■ Directions for this task: Starting with the first line, output the data exactly through to the end.

Records contained in a dataset
◆ ◆ ◆ ◆ ◆ ◆ ◆

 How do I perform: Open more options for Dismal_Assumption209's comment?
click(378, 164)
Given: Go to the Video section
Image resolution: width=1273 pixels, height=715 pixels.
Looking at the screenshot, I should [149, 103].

◆ ◆ ◆ ◆ ◆ ◆ ◆

■ The completed task:
 How do I perform: Open more options for Dismal_Assumption209's comment?
click(378, 164)
Given: Go to the Video section
Image resolution: width=1273 pixels, height=715 pixels.
Looking at the screenshot, I should [149, 103].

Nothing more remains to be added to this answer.